Why an Erasmus Internship?
When I came to the University of Bremen I already studied at two other Universities before, so I had a summer semester without any courses. I wanted to travel during this time but I also wanted to get an insight view of my future profession, so I decided to do an internship. It quickly became clear that the destination has to be Spain or Portugal. I spent weeks looking for suitable institutes and research groups and at the end I had found four projects that I found interesting and whose location has also addressed me. Two of the three answers I got were positive so I even had the opportunity to choose and I decided to go to CIBIO in Porto. The paperwork was done quickly and I was able to focus on further plannings.

How did I get there and where did I sleep?
For years, I had the idea to drive a campervan across Europe and the internship looked just perfect for doing so. So I bought a car and converted it into a campervan over the winter. This had the advantage that I was mobile on the spot and at the same time had a place to live. I then set off one month before the start of the internship so that I had enough time to explore the north of Spain. During the internship I mostly slept on a beach parking lot near the institute or on a nearby camping site.

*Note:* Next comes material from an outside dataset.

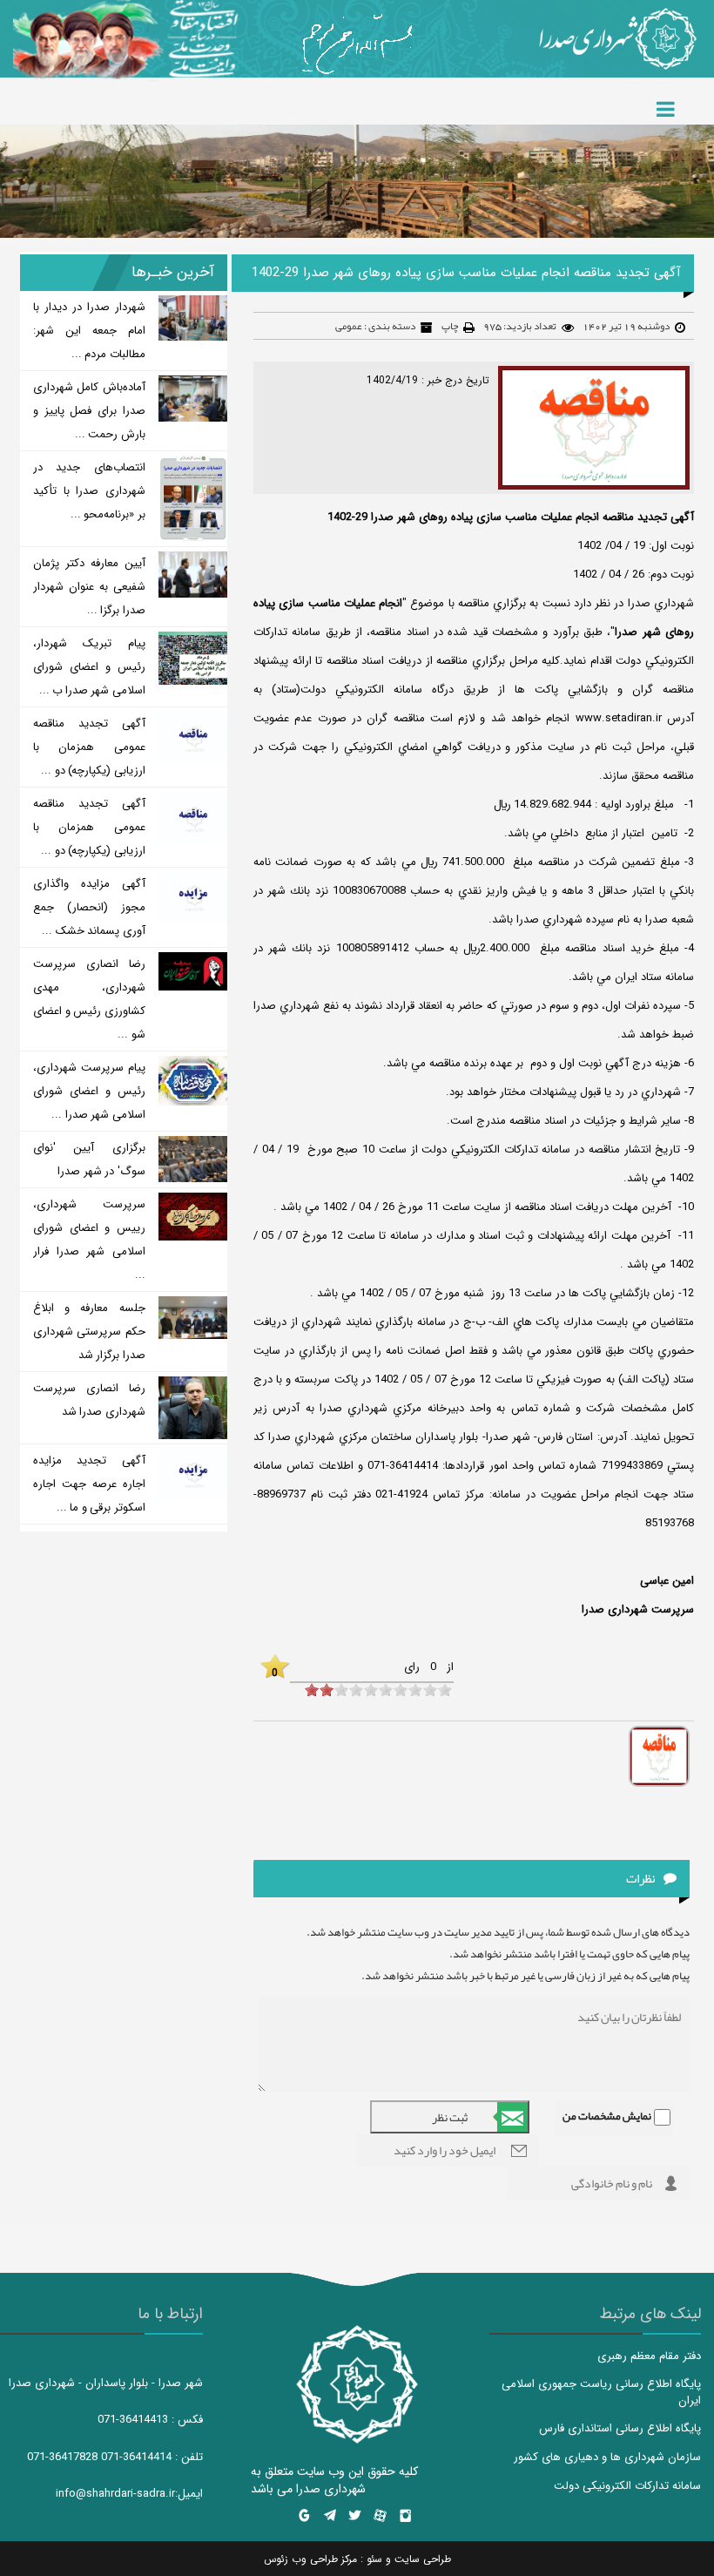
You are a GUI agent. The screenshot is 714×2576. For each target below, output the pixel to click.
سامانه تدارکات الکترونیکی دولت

First part of the internship:
For the first few weeks I familiarized myself with everyday life at the institute. I was very well received in the working group and was able to bring in ideas from day one. During the first phase of my internship, I developed a project with my supervisor on which I should work on for the rest of the time. The first month was used to work me in and I was able to go on several fieldwork trips, for example to the Algarve or to the North to the border to Spain. In the process, I acquired the necessary methods that allowed me to work completely independently in the second phase.

Second part:
In the second month of the internship, I went on an almost one-month fieldwork trip through Portugal. Also here was my campervan of enormous advantage and main reason why I could realize exactly this project. I was able to collect data on almost 30 beaches along the entire Portuguese Atlantic coast and at the same time get to know the country and its culture.

Final part:
After my field work trip my main task was to digitize the collected data and to process it for the following analysis. As part of the analysis I got an introduction to the coding language R. The evaluation was then discussed in the working group and we came to the conclusion that it would be beneficial to collect data in Galicia as well. I had to go to Galicia on my way back home anyway so I used my upcoming departure to collect the additional data.

After I arrived back in Germany and the analysis of the data was completed, I had the opportunity to summarize the collected data in a research paper. I am still in contact with my supervisor and I am still working on the research paper so I can hopefully publish it soon.

Conclusion:
All in all, I am very satisfied with my 3-month erasmus internship. I have learned a lot through my work at the institute, which will be very beneficial to me on my future academic path. I was able to meet wonderful people and make friends who go beyond the time of the internship. I had the chance to drive the entire Portuguese coast, from the beautiful sandy beaches of the Algarve to the Green North, which gave me a little insight into the great culture of Portugal. Life in Campervan worked amazingly well and the fact that I was traveling alone as a woman was hardly a problem. I can only recommend a erasmus internship and would (and will) repeat.